Rapporto sullo Stato Sociale 2007. Distanti i sistemi di welfare europei per composizione e flussi quantitativi: le prime due voci della spesa sociale in Ue gli anziani e la sanità. Paese in ritardo per politiche del lavoro e formazione continua

ROMA -  L'Italia  spende ancora troppo poco per le politiche sociale e, a livello europeo, si trova agli ultimi posti soprattutto per la spesa per le politiche del lavoro e per la formazione continua degli adulti. E' questo uno degli elementi analizzati nel "Rapporto sullo Stato Sociale”, voluto dal Dipartimento di Economia Pubblica dell’Università di Roma Sapienza e dal Centro di Ricerche Interuniversitario sullo Stato Sociale e presentato oggi a Roma.

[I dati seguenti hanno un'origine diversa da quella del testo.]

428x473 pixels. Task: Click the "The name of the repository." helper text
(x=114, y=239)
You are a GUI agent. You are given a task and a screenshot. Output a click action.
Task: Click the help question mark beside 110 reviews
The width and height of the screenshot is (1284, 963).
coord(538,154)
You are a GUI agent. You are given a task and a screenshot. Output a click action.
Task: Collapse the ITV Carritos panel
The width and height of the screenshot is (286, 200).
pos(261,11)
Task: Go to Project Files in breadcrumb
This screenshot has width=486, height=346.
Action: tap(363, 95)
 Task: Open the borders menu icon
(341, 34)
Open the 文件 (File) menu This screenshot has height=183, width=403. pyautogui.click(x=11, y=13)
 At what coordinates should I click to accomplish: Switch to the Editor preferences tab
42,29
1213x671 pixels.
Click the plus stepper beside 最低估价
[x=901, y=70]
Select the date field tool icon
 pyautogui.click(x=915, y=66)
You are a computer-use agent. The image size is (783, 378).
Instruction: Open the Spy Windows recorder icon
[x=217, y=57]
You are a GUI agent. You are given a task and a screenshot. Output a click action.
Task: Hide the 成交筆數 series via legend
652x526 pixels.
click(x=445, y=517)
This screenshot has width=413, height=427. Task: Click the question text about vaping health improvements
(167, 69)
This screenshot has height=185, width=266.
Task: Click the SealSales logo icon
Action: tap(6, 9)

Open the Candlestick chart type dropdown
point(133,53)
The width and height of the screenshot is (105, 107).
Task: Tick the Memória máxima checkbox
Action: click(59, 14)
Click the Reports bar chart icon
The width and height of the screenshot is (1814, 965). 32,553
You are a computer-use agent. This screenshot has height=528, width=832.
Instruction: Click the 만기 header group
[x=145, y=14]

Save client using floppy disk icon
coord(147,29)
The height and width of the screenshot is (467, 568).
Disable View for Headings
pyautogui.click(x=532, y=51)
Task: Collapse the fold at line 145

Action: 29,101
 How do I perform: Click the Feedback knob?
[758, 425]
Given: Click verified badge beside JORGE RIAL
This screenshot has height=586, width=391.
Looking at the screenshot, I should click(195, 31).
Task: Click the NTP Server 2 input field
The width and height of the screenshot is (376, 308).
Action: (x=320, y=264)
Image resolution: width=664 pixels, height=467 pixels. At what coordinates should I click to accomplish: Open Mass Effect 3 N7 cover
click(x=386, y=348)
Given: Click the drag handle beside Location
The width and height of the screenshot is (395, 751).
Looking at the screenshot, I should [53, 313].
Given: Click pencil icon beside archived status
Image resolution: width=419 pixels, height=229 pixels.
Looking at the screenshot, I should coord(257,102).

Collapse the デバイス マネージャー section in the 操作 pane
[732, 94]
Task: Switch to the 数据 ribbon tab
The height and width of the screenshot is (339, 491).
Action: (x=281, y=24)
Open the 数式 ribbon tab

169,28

Modelli diversi di welfare - In Europa i sistemi di welfare sono ancora molto distanti per composizione e flussi quantitativi: nell’Ue a 25 la spesa sociale è mediamente pari al 27,3% del PIL e sale al 27,6% nell’Ue a 15. Ma le differenze nazionali sono significative: 13% nei paesi baltici, 20% nei paesi dell’Est e in Spagna, vicino al 26% in Italia, Regno Unito, Grecia e Finlandia, fino ai massimi dei paesi del Centro e Nord Europa che si avvicinano e superano anche consistentemente il 30%, arrivando quasi al 33% in Svezia. Se si considerano i valori della spesa pro capite, il valore medio dell’Ue a 15 oscilla da 189 in Lussemburgo ad oltre 150 in Svezia e Danimarca, a circa 120 in Francia e Germania, a 50 in Spagna, a valori vicini o inferiori a 10 nei paesi baltici e dell’Est; il valore italiano è 81 e il suo divario negativo è andato crescendo nell’ultimo decennio. “L’inferiorità del dato italiano diventa più sensibile se si tiene conto che esso include, del tutto impropriamente, la quota di salario differito destinato al TFR pari all’1,4% del PIL e se si considera che la trattenuta fiscale sui nostri trasferimenti pensionistici, pari al 2,4% del PIL, è mediamente superiore rispetto agli altri paesi cosicché, nel confronto tra le prestazioni effettivamente erogate, siamo ancora più lontani dalla media europea di quanto indicano i dati ufficiali”, spiega nell'introduzuione al rapporto Felice Roberto Pizzuti, docente di Economia Pubblica a "La Sapienza".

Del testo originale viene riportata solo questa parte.